Eran Chinthaka, Suresh Marru, Beth Plale

e-Science applications are often compute and data intensive, requiring large-scale compute systems for execution. Large-scale systems, however, support a variety of resource management interfaces. Grid middleware solutions abstract these heterogeneous resource managers and offer a single unified job management interface. However, Grid middleware tends to be highly complex, needing technically sophisticated system administration skills to deploy and maintain these services. Further, many clusters in the academic setting are not part of a larger scale grid and have to be directly accessed by non-uniform vendor specific resource managers. With the goals of providing a simple, reliable and highly scalable uniform job management, we introduce Sigiri, a light-weight job management and abstraction service. Sigiri supports existing popular job specifications like JSDL and RSL. A Web Service Interface is provided to easily integrate with various scientific workflow systems and each step in job submission and management is decoupled to increase scalability.

Architecture

Sigiri, designed based on the principals of publish-subsribe systems, employs a decoupled architecture to improve the robustness and efficiency of the system. The job management is divided into functional blocks and are decoupled in space and time to provide complete independence from each other. Figure 1 depicts the interactions between the following key components of the Sigiri job management system.

Figure 1 : Sigiri Architecture Diagram

Sigiri Web Service: A Web Services interface to the Sigiri system enables seamless integration of platform independent workflow clients to submit and manage jobs to multiple large-scale systems.

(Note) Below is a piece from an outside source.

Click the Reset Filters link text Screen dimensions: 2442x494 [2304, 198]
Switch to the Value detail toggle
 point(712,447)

The asynchronous job submission is queued and persisted and the request is responded with a unique internal job identifier. The service persists the client handles and the resource manager handles and correlates accordingly.

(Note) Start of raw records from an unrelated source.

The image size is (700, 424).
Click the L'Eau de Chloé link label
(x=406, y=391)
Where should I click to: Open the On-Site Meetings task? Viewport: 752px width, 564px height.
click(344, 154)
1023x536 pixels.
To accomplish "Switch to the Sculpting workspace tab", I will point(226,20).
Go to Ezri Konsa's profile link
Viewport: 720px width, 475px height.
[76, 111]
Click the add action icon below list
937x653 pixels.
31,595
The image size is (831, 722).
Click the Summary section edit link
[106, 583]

Job Submission And Management: Each managed compute resource has a light-weight daemon which periodically checks the job request queue, translates the job specification to a resource manager specific script and submits the pending jobs. Sigiri updates the job states by also taking into consideration quality of service metrics like estimated queue wait time, maximum wall time and scaling back accordingly.

Asynchronous Job Status Notification: On status change notified by resource manager or polled by Sigiri, the monitoring daemon verifies for any registered call back clients and notifies correspondingly and updates the persistence data for clients to poll.

The job acceptance and submission is decoupled to sustain the initial response time and to surge protect the rate of resource manager's job submission. The sustained rate of acceptance increases the scalability of the job management system greatly empowering support of large scale workflow systems. This decoupling also helps the system to sustain the communication failures of underlying resources and retry and recover when the system returns to healthy state. This asynchronous job acceptance introduces latencies but the robustness and constant performance out weighs this minimally introduced delays.